Para detectar RAGE endógeno, se suspendieron células HEK293T y HEK293T RAGE KO cultivadas en placas de 10 cm en 500 µl de tampón de homogeneización (HEPES 10 mM, pH 7,4, manitol 0,22 M y sacarosa 0,07 M) suplementado con 5 µl de proteasa libre de EDTA. cócteles inhibidores (MCE). Las células se homogeneizaron en hielo 40 veces. Los homogeneizados se transfirieron a tubos de 1,5 ml y se centrifugaron a 1000 xg durante 5 minutos a 4 °C. Los sobrenadantes se centrifugaron adicionalmente a 100.000 xg durante 1 h a 4 °C. Los sedimentos se resuspendieron en 100 µl de tampón de homogeneización. Luego, se hirvieron 10 µl de muestras mezcladas con tampón de muestra SDS y se sometieron a SDS-PAGE al 10%. Para detectar un control de carga, GLUT1, se sometieron 10 μl de las muestras sin hervir a SDS-PAGE al 10%.

Para detectar la fusión de tagRFP con RAGE, TLR3, TLR7, TLR8 y TLR9, se suspendieron células HEK293 que albergaban los plásmidos pME-TLR3-tagRFP, pME-TLR7-tagRFP, pME-TLR8-tagRFP o pME-TLR9-tagRFP en 500 μl de tampón de lisis suplementado con cócteles inhibidores de proteasa en hielo durante 30 min. Después de la centrifugación a 21.500 xg durante 10 minutos a 4 °C, se suspendieron 20 µg de estas muestras en un tampón de muestra SDS. Después de hervir las muestras, se sometieron a SDS-PAGE al 6%. Después de SDS-PAGE, las proteínas se transfirieron a membranas de PVDF (Bio-Rad). Las membranas se bloquearon en leche al 5 % (Sangon Biotech) en tampón TBST (Tris-HCl 10 mM, pH 7,5, NaCl 150 mM y Tween-20 al 0,05 % (v/v)) y se sondaron con los anticuerpos apropiados diluidos en QuickBlockTM. Tampón de dilución de anticuerpos primarios (Beyotime) durante 1 h a temperatura ambiente o durante la noche a 4 °C. Después de lavar con TBST tres veces, las membranas se incubaron con anticuerpos secundarios conjugados con HRP diluidos en leche al 5% en tampón TBST durante 1 hora a temperatura ambiente y se lavaron tres veces en tampón TBST. Se utilizaron los siguientes anticuerpos primarios: anti-RAGE de conejo (Abcam, 1: 2000); anti-SYK de conejo (Abcam, 1: 3000); anti-RFP de conejo (InvivoGen, 1:3000); anti-GFP de ratón (TransGen Biotech, 1:3000); anti-GLUT1 de conejo (Abcam, 1:4000); antiactina de ratón (TransGen Biotech, 1:3000); ratón anti-His (TransGen Biotech, 1:5000). Los anticuerpos primarios se detectaron utilizando la IgG anti-ratón ligada a HRP secundaria (TransGen Biotech, 1:5000) o la IgG anti-conejo ligada a HRP (TransGen Biotech, 1:5000). Las señales se detectaron con sustrato ECL (Bio-Rad). Las imágenes se capturaron utilizando un sistema automático de análisis de imágenes por quimioluminiscencia Tanon 5200.
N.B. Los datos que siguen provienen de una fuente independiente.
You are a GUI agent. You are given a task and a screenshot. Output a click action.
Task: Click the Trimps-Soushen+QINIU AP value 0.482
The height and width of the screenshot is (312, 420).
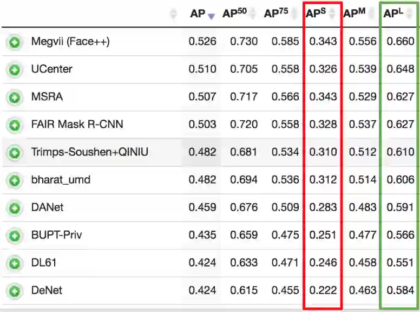[x=202, y=152]
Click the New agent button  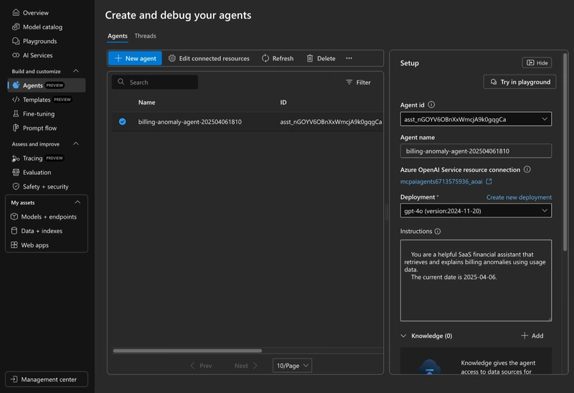click(x=135, y=59)
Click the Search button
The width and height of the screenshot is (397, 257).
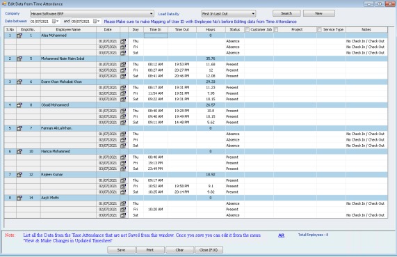click(x=286, y=13)
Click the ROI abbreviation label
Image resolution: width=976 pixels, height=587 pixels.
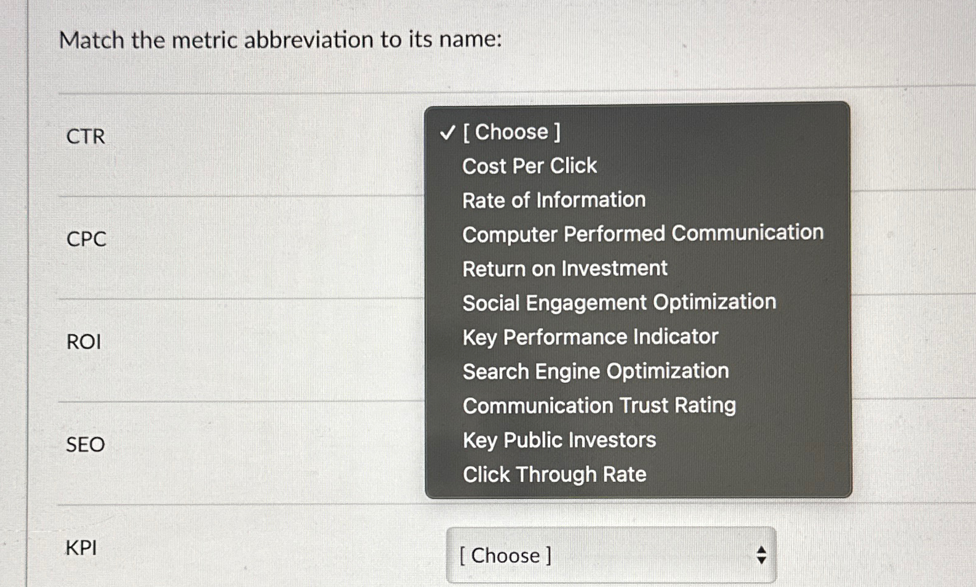click(83, 342)
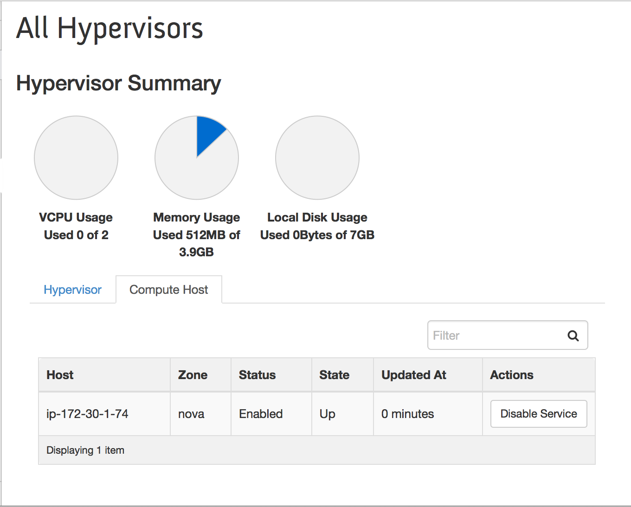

Las imágenes de microscopía se obtuvieron utilizando un microscopio invertido Nikon C2 Eclipse Ti-E con una cámara DS-Ri (imágenes en vivo e imágenes de levadura) o un microscopio de escaneo láser confocal invertido Nikon C2 Eclipse Ti-E (las otras imágenes) equipado con NIS-Element. Software de RA.

Para obtener imágenes en vivo, las células transfectadas transitoriamente con RAGE-mEGFP se cultivaron en placas con fondo de vidrio con 1,5 ml de DMEM. Cuando la densidad celular alcanzó una confluencia de ~80%, se agregaron 0,06 µl de LysoTracker Red al medio de cultivo y se incubaron durante 20 minutos. Luego, los medios de cultivo se intercambiaron con esporas suplementadas con DMEM precalentadas (1,5 x 107/ml). Después de 20 minutos de incubación, la placa se sometió a imágenes en vivo.

El análisis cuantitativo de RAGE-RFP en copa fagocítica y membrana plasmática se realizó de la siguiente manera. Las células HEK293T que expresan RAGE-RFP se incubaron con esporas (1,2 x 107 esporas/4–6 x 105 células cultivadas/ml) durante 40 minutos. Después de lavar dos veces con PBS, las células se fijaron con paraformaldehído al 4% (vol/vol) durante 20 minutos a temperatura ambiente. Las células fijadas se lavaron con PBS dos veces. Las intensidades fluorescentes se midieron en ciertas áreas seleccionadas (32 × 55 píxeles) en la copa fagocítica (membrana plasmática que envuelve las esporas) y en aquellas adyacentes a cada copa fagocítica. Las intensidades medias de píxeles de las áreas seleccionadas se obtuvieron con el software NIS-Element AR.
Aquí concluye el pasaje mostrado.